Warto też dodać, że deflacyjne epizody w tym alpejskim kraju nie są niczym nadzwyczajnym. Szwajcaria doświadczyła okresów deflacji cenowej (rozumianej jako ujemne roczna dynamiki CPI) w latach 2014-16 i 2011-13 oraz w roku 2009.
Można przywołać tu jeszcze jeden wynik. Szwajcarscy statystycy publikują bowiem nie tylko miesięczną i roczną dynamikę indeks cen dóbr konsumpcyjnych (CPI), ale też jego zmianę względem stanu z grudnia 2020 roku. Czyli z grubsza rzecz ujmując, względem momentu rozpoczęcia lockdownowo-wojennej inflacyjnej fali. Od tego czasu szwajcarski CPI podniósł się tylko (albo aż) o 7,7%. Dla porównania, w Polsce analogiczny miernik cen poszedł w górę o ponad 44%.

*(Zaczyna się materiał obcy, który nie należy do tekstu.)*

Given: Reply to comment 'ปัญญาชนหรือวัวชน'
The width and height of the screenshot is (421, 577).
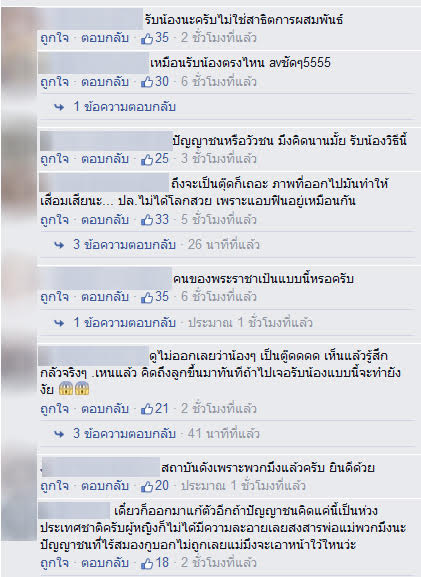Looking at the screenshot, I should [105, 159].
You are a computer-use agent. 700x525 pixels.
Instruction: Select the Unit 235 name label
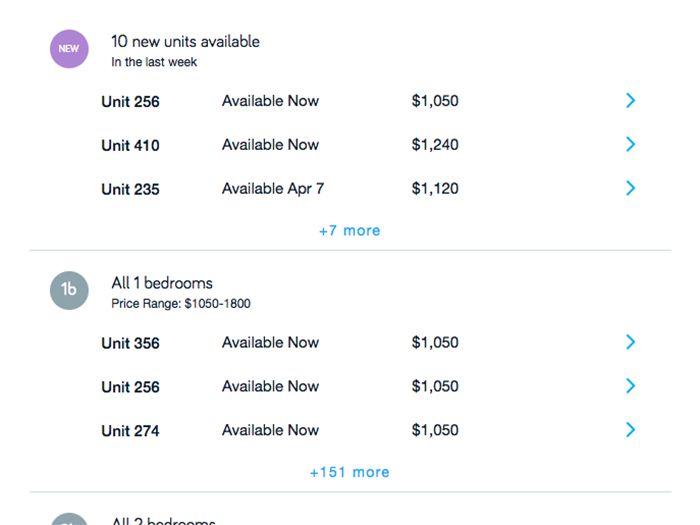130,189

Za sprawą wyeliminowania inflacji Szwajcarski Bank narodowy mógł sobie pozwolić na zdecydowane obniżki stóp procentowych. W czerwcu SNB obniżył stopę polityki pieniężnej z 0,25% do okrągłego 0,00%. Wcześniej, w marcu Helweci dokonali piątej z rzędu redukcji stopy polityki monetarnej, sprowadzając ją w okolice zera. Przedtem SNB obniżał stopy procentowe po 25 pb. we wrześniu oraz w czerwcu i w marcu 2024 roku, kiedy to zaskoczył wszystkich i jako pierwszy w tym cyklu bank centralny kraju rozwiniętego zdecydował się obniżyć stopy procentowe.
Prognozy inflacji SNB na 2025 r. wynoszą 0,2% w 2026 r., 0,5%, a w 2027 r. 0,7%. Równocześnie stopa bezrobocia pozostała w sierpniu na bardzo niskim poziomie 2,8%.